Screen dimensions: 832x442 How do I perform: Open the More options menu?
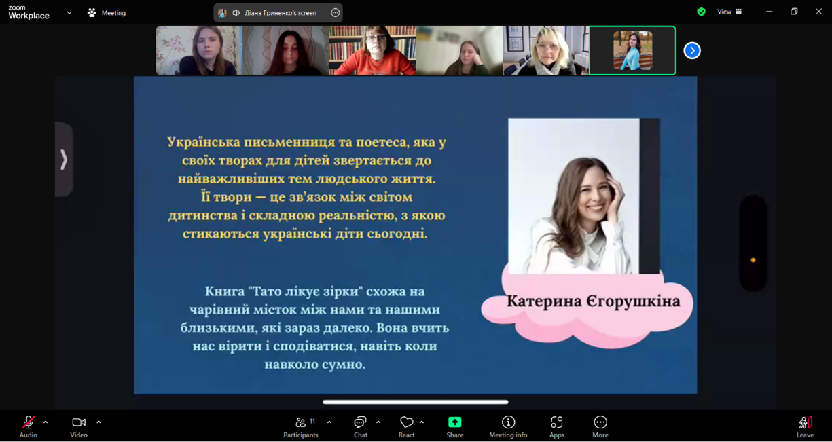[600, 426]
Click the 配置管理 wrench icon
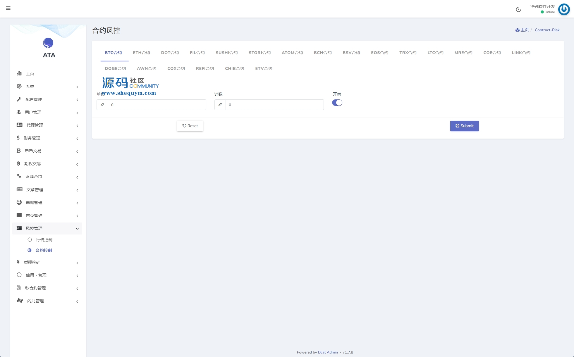 19,99
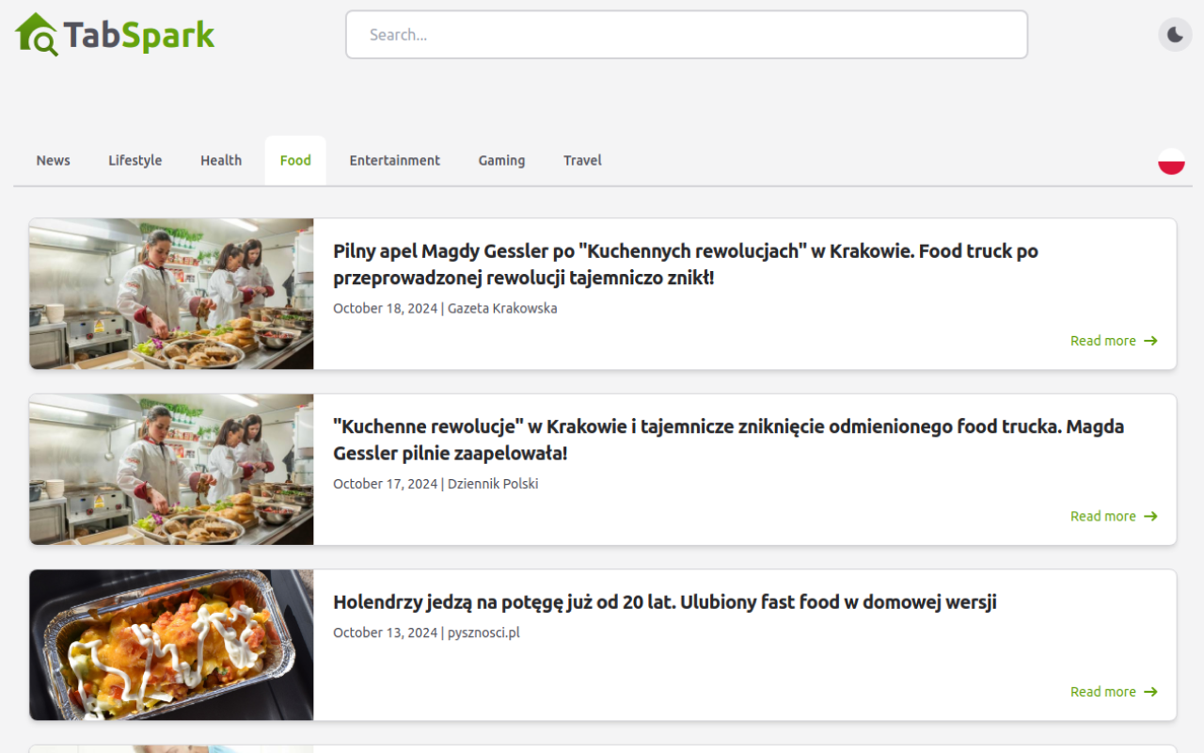Click the arrow beside first Read more
This screenshot has width=1204, height=753.
pyautogui.click(x=1149, y=341)
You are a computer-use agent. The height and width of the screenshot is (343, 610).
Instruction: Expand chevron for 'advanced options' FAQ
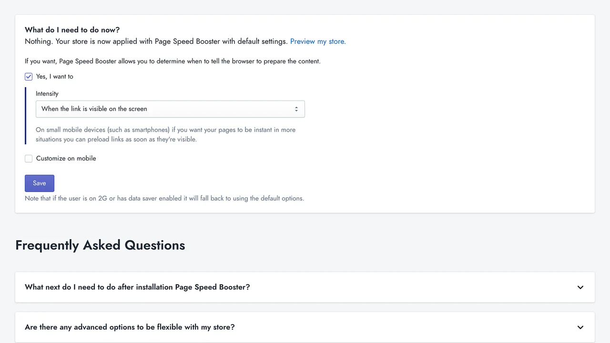580,327
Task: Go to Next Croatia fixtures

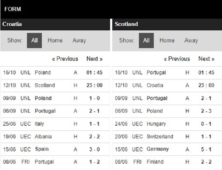Action: click(95, 59)
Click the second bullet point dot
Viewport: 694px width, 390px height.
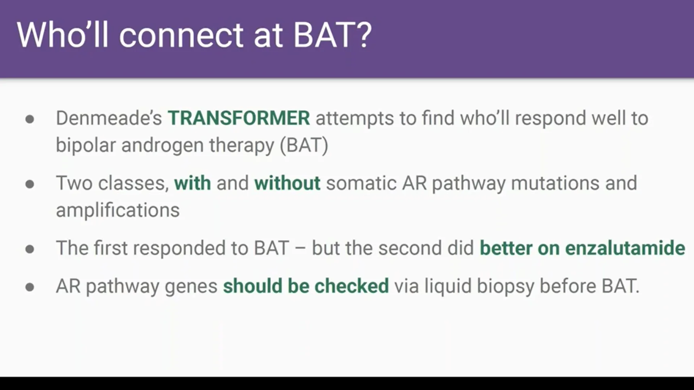point(30,185)
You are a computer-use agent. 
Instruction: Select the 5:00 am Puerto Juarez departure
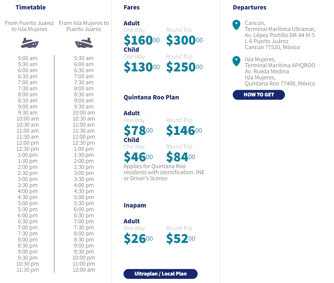(28, 58)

» **PROBLEM DESCRIPTION**: Render the material above as a Markdown table with the columns Row and Line. Number each line, skip blank lines, and leave out the pictures.

» **ANSWER TO THE EXERCISE**:
| Row | Line |
|---|---|
| 1 | Screen dimensions: 832x442 How do I perform: Open the More options menu? |
| 2 | [600, 426] |
| 3 | Click the 配置管理 wrench icon |
| 4 |  19,99 |
| 5 | Click the arrow beside first Read more |
| 6 | This screenshot has width=1204, height=753. |
| 7 | pyautogui.click(x=1149, y=341) |
| 8 | You are a computer-use agent. The height and width of the screenshot is (343, 610). |
| 9 | Instruction: Expand chevron for 'advanced options' FAQ |
| 10 | 580,327 |
| 11 | Task: Go to Next Croatia fixtures |
| 12 | Action: click(95, 59) |
| 13 | Click the second bullet point dot |
| 14 | Viewport: 694px width, 390px height. |
| 15 | point(30,185) |
| 16 | You are a computer-use agent.  |
| 17 | Instruction: Select the 5:00 am Puerto Juarez departure |
| 18 | (28, 58) |